__Aim of the task__. The lines to retype are the one with "855x1400 pixels." and all that follow it to the end of the entries below; copy them exactly and nothing else.

_ _ _ _ _

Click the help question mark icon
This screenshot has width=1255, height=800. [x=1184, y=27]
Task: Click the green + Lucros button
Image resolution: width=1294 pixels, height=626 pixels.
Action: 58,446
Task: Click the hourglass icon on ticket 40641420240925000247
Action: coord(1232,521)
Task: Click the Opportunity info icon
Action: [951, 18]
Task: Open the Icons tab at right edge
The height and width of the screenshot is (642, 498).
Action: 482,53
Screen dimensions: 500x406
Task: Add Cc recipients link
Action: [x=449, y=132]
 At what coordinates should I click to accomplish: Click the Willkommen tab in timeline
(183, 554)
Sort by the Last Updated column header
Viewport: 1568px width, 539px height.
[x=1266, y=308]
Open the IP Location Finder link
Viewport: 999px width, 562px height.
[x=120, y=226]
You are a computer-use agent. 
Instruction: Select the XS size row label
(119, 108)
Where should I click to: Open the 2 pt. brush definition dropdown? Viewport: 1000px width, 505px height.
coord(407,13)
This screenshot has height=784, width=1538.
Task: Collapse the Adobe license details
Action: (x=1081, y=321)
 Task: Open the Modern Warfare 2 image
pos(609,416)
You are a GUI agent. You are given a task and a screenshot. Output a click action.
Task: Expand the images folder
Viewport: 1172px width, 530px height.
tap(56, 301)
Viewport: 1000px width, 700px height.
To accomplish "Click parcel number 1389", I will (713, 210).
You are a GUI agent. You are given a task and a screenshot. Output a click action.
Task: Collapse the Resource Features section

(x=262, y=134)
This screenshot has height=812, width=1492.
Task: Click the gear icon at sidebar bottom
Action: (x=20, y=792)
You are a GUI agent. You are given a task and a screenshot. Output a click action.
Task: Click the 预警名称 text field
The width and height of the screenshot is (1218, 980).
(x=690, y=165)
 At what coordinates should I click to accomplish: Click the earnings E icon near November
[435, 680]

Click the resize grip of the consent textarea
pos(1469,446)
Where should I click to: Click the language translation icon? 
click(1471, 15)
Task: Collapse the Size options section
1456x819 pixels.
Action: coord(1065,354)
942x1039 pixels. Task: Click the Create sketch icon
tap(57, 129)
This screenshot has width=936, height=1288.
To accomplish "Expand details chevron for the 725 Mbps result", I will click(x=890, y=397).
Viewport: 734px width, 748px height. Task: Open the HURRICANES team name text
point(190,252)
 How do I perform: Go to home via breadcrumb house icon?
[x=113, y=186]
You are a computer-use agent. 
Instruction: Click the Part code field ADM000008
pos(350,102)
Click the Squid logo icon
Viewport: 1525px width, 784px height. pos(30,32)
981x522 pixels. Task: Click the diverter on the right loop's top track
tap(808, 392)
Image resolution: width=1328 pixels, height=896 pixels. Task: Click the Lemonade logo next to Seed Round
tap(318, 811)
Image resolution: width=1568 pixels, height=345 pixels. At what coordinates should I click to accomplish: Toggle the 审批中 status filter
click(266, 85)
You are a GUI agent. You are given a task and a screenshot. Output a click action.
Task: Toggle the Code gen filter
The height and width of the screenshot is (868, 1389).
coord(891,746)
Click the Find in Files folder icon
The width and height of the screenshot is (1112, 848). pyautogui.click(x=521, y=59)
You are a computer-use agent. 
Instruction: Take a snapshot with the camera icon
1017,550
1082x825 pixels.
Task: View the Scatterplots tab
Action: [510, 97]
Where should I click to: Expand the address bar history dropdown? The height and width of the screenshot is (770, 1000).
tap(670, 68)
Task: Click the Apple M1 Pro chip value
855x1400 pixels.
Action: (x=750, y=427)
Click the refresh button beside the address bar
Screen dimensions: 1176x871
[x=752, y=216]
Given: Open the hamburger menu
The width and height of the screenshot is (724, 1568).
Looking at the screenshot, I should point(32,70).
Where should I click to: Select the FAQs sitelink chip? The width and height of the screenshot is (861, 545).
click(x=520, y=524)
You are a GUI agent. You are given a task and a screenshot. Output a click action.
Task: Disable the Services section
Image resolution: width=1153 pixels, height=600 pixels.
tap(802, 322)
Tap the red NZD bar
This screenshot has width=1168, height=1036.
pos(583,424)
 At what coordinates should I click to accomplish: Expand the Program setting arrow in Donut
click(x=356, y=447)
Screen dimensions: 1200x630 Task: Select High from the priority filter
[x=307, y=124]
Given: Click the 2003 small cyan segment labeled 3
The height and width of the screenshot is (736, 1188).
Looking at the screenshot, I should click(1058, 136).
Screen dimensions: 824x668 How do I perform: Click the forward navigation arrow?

_ _ _ _ _

__Answer area__.
855x1400 pixels.
Action: (x=750, y=427)
Click the refresh button beside the address bar
Screen dimensions: 1176x871
[x=752, y=216]
Given: Open the hamburger menu
The width and height of the screenshot is (724, 1568).
Looking at the screenshot, I should point(32,70).
Where should I click to: Select the FAQs sitelink chip? The width and height of the screenshot is (861, 545).
click(x=520, y=524)
You are a GUI agent. You are given a task and a screenshot. Output a click action.
Task: Disable the Services section
Image resolution: width=1153 pixels, height=600 pixels.
tap(802, 322)
Tap the red NZD bar
This screenshot has width=1168, height=1036.
pos(583,424)
 At what coordinates should I click to accomplish: Expand the Program setting arrow in Donut
click(x=356, y=447)
Screen dimensions: 1200x630 Task: Select High from the priority filter
[x=307, y=124]
Given: Click the 2003 small cyan segment labeled 3
The height and width of the screenshot is (736, 1188).
Looking at the screenshot, I should click(1058, 136).
Screen dimensions: 824x668 How do I perform: Click the forward navigation arrow?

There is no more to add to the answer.